Please repeat the lines below exactly. Begin with the line containing "This screenshot has width=1236, height=432." and go on through the line containing "Click the ABC".

======== Dataset entries

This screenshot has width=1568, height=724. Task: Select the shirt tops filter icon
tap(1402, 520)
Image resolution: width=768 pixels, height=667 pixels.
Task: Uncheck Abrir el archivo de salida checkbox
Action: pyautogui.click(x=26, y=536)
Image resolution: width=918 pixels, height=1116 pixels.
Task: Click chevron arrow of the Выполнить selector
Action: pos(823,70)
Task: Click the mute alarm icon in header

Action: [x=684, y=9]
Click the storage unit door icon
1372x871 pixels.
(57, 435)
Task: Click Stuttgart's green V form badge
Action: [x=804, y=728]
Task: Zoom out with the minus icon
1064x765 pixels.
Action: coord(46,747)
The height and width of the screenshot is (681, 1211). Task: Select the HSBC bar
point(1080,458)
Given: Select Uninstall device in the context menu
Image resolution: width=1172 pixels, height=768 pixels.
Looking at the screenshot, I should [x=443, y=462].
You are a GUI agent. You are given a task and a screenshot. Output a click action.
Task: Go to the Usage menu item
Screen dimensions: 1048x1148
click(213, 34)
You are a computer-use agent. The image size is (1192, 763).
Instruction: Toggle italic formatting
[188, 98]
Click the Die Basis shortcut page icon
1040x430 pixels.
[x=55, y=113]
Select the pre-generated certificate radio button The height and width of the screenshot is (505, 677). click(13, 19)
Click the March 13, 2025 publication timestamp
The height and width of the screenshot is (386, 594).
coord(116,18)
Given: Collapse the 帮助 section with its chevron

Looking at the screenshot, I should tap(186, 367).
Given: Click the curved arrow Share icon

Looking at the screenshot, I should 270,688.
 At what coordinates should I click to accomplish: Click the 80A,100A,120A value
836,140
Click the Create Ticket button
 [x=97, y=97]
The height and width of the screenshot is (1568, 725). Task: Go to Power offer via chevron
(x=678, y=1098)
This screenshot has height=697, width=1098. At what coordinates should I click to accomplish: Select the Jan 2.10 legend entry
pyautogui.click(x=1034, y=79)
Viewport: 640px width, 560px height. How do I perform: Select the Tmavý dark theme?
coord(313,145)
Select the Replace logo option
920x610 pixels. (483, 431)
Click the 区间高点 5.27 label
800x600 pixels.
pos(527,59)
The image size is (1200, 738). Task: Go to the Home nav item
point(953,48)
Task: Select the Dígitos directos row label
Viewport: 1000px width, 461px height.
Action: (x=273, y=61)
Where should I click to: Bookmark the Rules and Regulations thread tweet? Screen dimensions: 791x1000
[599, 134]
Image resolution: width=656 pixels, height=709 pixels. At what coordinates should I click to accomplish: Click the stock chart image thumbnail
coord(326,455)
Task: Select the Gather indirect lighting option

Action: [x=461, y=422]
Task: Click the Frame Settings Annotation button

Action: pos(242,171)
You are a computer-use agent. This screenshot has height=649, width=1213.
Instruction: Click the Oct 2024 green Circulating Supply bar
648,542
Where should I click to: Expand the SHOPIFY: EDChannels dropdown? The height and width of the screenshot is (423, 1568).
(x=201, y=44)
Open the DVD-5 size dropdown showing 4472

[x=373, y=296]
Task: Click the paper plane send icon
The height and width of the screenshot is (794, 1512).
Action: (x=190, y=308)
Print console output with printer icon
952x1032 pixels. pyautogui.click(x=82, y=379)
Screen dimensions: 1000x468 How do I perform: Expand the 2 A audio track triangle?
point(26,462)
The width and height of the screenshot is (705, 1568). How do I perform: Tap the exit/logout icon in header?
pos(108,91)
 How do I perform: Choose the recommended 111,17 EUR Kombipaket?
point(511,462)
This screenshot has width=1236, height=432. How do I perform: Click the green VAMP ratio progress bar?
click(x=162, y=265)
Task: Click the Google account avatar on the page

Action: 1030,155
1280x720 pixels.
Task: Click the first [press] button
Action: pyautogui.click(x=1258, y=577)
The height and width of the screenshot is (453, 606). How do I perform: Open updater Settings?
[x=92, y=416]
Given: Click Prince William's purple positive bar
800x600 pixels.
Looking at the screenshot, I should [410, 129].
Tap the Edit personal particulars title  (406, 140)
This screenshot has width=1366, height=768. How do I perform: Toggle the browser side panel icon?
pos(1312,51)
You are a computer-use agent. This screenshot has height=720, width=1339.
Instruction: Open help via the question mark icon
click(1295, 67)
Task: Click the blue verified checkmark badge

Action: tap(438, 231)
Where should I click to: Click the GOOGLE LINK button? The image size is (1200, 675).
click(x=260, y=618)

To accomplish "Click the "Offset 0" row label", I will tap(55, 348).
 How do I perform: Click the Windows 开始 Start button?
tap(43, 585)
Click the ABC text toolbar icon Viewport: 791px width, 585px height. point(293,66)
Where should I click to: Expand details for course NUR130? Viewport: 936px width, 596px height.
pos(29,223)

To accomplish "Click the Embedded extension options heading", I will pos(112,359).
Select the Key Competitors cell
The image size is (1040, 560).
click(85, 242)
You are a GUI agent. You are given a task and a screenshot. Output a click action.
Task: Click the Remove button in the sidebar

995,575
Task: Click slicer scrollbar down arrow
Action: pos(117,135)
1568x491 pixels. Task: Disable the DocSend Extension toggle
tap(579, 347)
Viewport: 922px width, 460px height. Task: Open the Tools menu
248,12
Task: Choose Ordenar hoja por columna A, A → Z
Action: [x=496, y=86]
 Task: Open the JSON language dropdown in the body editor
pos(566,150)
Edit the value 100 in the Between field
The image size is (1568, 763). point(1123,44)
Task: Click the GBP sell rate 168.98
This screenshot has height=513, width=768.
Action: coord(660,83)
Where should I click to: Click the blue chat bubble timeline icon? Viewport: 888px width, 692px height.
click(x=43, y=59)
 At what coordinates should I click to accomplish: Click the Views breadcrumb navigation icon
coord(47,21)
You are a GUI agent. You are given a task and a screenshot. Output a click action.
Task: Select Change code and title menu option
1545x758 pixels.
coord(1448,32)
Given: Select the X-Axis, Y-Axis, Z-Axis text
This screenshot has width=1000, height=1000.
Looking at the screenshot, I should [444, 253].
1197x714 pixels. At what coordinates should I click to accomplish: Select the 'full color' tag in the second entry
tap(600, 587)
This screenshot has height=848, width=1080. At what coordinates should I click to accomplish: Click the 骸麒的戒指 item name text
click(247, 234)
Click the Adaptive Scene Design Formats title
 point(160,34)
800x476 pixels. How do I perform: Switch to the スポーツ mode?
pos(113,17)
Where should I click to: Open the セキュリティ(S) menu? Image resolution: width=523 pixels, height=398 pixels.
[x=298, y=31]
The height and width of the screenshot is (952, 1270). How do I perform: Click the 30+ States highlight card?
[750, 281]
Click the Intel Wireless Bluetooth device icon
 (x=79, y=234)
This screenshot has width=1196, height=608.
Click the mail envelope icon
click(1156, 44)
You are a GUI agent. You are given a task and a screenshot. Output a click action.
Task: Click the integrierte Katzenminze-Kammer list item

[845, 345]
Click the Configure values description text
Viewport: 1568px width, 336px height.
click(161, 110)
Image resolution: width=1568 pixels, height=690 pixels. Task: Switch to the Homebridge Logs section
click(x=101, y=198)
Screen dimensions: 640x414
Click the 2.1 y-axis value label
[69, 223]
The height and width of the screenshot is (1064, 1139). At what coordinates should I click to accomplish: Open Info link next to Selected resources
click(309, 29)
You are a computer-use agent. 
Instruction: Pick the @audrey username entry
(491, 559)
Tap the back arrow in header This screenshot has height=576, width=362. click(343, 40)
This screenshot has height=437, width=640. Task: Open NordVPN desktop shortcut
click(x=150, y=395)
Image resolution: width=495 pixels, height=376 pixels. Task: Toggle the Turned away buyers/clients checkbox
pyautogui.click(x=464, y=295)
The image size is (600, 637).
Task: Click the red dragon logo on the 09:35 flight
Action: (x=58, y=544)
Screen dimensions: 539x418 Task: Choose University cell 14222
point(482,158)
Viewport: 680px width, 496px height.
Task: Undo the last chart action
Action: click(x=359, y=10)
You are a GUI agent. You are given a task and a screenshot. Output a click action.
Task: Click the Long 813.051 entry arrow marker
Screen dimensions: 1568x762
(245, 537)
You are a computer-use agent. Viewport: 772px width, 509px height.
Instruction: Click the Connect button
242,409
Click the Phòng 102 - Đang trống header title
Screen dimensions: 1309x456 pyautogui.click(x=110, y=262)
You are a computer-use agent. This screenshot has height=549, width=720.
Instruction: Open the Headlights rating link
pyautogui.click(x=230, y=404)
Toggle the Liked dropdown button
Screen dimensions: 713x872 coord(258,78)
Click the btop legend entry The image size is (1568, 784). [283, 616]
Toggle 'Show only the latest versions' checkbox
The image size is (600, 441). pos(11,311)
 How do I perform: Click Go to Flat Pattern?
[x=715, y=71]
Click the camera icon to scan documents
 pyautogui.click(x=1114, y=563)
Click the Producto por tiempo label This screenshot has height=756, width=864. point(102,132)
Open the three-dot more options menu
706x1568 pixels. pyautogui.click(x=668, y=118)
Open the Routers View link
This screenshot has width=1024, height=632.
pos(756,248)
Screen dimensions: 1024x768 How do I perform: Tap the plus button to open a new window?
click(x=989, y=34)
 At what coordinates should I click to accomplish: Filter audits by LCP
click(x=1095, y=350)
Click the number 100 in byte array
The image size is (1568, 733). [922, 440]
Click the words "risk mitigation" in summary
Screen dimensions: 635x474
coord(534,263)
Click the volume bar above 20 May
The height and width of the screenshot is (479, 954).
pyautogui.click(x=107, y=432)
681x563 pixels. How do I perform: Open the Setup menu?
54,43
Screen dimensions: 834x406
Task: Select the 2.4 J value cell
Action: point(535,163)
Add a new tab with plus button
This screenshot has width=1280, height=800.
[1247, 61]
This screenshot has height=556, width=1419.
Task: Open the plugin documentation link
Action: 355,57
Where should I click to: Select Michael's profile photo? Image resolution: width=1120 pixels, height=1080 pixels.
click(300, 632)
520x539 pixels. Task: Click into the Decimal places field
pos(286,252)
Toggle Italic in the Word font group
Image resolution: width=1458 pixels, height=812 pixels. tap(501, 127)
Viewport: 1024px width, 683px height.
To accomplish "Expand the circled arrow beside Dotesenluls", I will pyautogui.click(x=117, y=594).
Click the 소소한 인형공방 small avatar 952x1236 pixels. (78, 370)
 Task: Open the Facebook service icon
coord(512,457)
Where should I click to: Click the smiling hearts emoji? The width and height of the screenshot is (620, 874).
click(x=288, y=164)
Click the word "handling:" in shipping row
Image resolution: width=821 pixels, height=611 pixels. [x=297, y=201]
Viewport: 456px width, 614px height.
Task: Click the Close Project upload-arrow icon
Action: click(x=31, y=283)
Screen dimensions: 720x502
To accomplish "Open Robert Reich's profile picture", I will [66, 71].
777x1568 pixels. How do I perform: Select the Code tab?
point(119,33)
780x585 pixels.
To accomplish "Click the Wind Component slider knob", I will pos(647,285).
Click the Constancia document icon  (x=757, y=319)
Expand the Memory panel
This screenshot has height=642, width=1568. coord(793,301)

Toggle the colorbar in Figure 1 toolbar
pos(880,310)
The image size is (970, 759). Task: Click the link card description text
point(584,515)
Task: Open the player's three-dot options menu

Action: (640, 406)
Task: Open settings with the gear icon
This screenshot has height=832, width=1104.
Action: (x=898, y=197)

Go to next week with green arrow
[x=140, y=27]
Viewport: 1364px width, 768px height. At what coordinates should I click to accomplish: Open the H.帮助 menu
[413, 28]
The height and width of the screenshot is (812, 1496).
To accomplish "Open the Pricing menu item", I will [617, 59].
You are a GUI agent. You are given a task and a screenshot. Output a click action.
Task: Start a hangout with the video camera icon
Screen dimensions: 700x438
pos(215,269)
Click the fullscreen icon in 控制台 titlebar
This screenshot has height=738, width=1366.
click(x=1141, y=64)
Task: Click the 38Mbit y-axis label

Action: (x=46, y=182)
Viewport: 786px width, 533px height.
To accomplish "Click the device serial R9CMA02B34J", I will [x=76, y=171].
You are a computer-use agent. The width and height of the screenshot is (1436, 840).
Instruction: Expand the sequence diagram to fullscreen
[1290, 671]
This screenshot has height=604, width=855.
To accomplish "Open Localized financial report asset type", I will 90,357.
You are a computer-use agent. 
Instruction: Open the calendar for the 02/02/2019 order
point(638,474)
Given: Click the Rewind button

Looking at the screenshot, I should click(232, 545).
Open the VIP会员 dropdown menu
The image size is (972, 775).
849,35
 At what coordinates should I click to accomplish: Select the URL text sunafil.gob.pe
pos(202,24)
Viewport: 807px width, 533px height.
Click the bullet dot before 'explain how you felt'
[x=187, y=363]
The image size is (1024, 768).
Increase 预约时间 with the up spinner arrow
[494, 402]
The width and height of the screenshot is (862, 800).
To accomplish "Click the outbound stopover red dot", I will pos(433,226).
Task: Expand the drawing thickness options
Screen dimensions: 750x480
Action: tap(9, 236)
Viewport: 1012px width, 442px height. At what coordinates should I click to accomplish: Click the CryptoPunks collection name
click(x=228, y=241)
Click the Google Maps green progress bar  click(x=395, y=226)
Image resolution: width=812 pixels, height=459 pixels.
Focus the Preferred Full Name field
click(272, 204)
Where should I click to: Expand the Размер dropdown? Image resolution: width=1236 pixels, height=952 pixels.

================

Exercise response:
This screenshot has width=1236, height=432. How do I perform: Click the green VAMP ratio progress bar?
click(x=162, y=265)
Task: Click the Google account avatar on the page

Action: 1030,155
1280x720 pixels.
Task: Click the first [press] button
Action: pyautogui.click(x=1258, y=577)
The height and width of the screenshot is (453, 606). How do I perform: Open updater Settings?
[x=92, y=416]
Given: Click Prince William's purple positive bar
800x600 pixels.
Looking at the screenshot, I should [410, 129].
Tap the Edit personal particulars title  (406, 140)
This screenshot has width=1366, height=768. How do I perform: Toggle the browser side panel icon?
pos(1312,51)
You are a computer-use agent. This screenshot has height=720, width=1339.
Instruction: Open help via the question mark icon
click(1295, 67)
Task: Click the blue verified checkmark badge

Action: tap(438, 231)
Where should I click to: Click the GOOGLE LINK button? The image size is (1200, 675).
click(x=260, y=618)

To accomplish "Click the "Offset 0" row label", I will tap(55, 348).
 How do I perform: Click the Windows 开始 Start button?
tap(43, 585)
Click the ABC text toolbar icon Viewport: 791px width, 585px height. point(293,66)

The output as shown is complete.